A Andreu le costó ajustarse al arma corta. Tenía algunos vicios que eran difíciles de corregir. En cuanto a Néstor, su destreza con el revólver no era la misma que con el rifle. Era mejor. Su pulso y su ojo parecían agudizarse en las distancias menores y, a cuarenta yardas, no había rama ni blanco ni pato que se le resistiera.

Mclnnery insistía:

—Recuerde. No es sólo cuestión de ojo. Lo es también de temple y dominio. Si faltan estas cualidades, el don pierde su poder.

El día antes de que abandonaran Cresskill, Mclnnery invitó a Néstor y a Andreu a dar un paseo después de almuerzo. Quería enseñarles un sitio especial.

Ensillaron los caballos y trotaron cuatro o cinco millas a través de un paisaje parecido al que habían visto desde el tren. Penetraron en un largo bosque al término del cual el terreno comenzó a ascender y el fértil suelo del condado, cuadriculado de granjas y establos, comenzó a volverse rocoso.

Una milla adelante, alcanzaron una meseta salpicada de arbustos y rocas. Se apearon de los caballos, los soltaron en el pasto y caminaron hacia una línea de árboles que se erguía en el horizonte, más allá del cual se adivinaba el vacío.

Un espectáculo sobrecogedor les esperaba en el límite de la meseta. El Hudson discurría unas ciento cincuenta yardas abajo del promontorio. Las gaviotas volaban muy lejos, a la altura de los veleros que navegaban por el río, y pese a su experiencia en recorrer a caballo los profundos barrancos que bordeaban la ciudad de Guatemala, Néstor no pudo reprimir un alzado de cejas.

—Se llama
The Palisades
y, siempre que subo aquí, me ocurre lo mismo —dijo Mclnnery—. El silencio me recuerda los momentos que viví en la guerra civil, detrás de un parapeto o agazapado en una trinchera, esperando la orden de asalto. Todos sabíamos que en cualquier momento se produciría la orden del teniente o el toque de la trompeta, y luego el griterío y el estruendo de las armas. Era un silencio augural, para muchos horrible, pues todos sabíamos que, en segundos, muchos habríamos muerto.

—Es un lugar maravilloso —dijo Andreu.

—Sabía que les gustaría.

Néstor aspiró el aire de la tarde y cató la fragancia insípida del frío. A lo lejos, del lado por el que el río desembocaba en la bahía, el nublado había dejado un boquete que, a modo de tragaluz, iluminaba la ciudad de Nueva York.

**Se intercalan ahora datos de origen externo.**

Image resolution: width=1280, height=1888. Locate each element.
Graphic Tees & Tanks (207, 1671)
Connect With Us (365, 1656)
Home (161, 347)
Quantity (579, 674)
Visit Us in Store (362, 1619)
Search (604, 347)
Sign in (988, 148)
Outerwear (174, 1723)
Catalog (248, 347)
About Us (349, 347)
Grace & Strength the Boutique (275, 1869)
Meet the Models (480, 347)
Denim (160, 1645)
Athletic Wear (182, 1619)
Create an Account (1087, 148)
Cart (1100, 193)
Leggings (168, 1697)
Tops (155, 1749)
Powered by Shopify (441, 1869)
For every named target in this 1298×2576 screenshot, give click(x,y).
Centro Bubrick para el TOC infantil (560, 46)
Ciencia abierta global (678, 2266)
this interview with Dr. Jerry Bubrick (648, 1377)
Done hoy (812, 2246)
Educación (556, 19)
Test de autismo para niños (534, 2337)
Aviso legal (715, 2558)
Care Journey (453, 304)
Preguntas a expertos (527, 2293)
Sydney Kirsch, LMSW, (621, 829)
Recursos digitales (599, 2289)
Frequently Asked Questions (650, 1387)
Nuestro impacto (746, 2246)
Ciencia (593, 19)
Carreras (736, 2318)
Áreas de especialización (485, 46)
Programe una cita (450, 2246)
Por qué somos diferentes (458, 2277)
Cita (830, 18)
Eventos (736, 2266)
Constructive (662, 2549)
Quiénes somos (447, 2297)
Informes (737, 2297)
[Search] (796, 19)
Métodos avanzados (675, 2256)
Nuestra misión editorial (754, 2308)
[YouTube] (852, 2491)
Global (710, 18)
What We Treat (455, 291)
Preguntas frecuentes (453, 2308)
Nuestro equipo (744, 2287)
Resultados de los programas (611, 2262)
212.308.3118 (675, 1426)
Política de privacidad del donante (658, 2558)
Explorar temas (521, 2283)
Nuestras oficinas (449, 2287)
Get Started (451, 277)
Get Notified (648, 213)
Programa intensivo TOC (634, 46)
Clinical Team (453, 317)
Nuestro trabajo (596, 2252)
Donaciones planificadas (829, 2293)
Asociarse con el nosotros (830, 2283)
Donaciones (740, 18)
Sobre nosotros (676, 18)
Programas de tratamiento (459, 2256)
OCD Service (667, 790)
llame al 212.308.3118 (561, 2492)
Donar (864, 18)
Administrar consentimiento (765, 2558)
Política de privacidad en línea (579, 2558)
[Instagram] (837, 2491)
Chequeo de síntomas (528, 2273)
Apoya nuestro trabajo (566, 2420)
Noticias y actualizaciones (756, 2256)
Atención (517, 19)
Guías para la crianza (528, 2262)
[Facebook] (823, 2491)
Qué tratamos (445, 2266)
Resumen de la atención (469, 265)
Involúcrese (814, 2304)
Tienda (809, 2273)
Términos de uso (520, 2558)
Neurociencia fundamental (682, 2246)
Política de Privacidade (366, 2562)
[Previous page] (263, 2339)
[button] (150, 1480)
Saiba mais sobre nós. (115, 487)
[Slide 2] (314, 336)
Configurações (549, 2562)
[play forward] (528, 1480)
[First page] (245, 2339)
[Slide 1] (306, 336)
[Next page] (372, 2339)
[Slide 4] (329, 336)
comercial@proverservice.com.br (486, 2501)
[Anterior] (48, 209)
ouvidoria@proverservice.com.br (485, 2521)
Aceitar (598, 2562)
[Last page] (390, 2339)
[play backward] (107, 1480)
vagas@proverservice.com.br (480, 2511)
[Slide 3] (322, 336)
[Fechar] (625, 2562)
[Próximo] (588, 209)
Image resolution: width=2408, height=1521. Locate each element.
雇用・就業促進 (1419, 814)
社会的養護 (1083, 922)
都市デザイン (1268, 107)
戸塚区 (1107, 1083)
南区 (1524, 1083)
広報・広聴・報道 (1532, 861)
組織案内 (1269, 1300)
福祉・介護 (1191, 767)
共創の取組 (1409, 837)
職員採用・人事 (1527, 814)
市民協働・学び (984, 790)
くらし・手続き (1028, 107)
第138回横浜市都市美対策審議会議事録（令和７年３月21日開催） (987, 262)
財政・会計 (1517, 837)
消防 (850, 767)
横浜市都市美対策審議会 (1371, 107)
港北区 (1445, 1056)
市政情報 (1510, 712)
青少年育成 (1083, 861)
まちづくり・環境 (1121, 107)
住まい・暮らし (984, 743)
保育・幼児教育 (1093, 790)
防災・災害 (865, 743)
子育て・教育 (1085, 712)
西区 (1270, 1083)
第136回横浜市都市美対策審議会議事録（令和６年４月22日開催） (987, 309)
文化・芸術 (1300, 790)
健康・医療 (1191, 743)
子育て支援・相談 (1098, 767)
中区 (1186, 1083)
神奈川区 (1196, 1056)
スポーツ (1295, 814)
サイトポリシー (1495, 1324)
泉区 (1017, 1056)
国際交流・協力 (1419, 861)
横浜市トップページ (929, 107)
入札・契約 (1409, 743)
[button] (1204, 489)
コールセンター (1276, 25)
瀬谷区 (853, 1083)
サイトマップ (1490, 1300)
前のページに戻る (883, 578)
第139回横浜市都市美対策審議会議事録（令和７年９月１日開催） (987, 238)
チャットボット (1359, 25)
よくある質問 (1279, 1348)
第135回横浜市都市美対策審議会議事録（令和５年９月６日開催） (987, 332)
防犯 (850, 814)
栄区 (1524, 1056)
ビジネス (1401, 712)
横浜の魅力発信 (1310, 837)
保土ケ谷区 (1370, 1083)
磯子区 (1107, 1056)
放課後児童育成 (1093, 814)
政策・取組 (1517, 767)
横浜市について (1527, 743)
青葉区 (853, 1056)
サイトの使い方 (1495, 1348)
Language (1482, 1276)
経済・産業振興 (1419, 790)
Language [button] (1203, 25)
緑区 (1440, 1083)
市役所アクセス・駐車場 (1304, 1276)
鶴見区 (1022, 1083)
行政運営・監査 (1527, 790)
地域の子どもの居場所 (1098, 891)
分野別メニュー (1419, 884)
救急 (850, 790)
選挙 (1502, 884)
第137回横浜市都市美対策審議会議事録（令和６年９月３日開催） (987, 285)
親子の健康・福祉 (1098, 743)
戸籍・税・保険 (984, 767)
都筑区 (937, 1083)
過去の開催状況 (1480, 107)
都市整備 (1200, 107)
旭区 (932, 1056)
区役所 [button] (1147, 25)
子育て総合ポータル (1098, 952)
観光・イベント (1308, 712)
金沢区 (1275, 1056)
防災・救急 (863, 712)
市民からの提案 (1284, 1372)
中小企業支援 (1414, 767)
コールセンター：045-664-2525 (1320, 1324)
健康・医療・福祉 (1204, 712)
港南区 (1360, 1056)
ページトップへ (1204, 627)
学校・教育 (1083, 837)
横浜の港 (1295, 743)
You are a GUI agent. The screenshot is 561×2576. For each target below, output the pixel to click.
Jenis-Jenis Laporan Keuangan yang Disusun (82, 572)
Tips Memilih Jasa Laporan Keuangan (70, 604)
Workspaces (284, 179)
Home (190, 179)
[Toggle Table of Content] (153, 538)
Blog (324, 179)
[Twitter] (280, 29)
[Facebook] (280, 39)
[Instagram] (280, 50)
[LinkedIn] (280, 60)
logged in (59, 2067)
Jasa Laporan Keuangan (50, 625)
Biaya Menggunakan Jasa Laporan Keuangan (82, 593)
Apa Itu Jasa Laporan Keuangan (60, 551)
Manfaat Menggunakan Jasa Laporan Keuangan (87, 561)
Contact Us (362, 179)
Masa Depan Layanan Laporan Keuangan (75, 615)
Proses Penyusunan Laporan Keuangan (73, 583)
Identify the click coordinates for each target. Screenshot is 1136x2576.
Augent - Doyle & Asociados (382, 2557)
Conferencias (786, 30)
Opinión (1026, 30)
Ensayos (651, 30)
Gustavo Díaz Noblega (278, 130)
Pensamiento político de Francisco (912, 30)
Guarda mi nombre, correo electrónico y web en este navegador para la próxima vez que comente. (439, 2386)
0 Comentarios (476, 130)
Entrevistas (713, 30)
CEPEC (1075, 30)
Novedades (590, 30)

—Después de muchos asaltos, el silencio que precedía al combate comenzó a volverse para mí algo más que el preludio de la muerte —prosiguió Mclnnery—. Aquel silencio augural reunía en mi cerebro y mi memoria emociones que hasta ese instante habían estado dispersas, un silencio que apelaba a todo lo bueno que uno conserva, a sus ideales, a sus emociones más nobles, a sus seres más queridos, al amor de la mujer que se ama, un silencio, en fin, como éste. Y cuando los años de la guerra retornan a mi memoria y el caos se apodera de mi mente, y vuelvo a oír el estruendo de los cañones, y los gritos, y el terrible espectáculo de la sangre, subo aquí. El silencio de este arrecife me devuelve la paz y me hace sentir que haber combatido por la libertad es lo más extraordinario que pudo haberme ocurrido y que, si algo merece la pena en la vida, es luchar por aquello en lo que uno cree.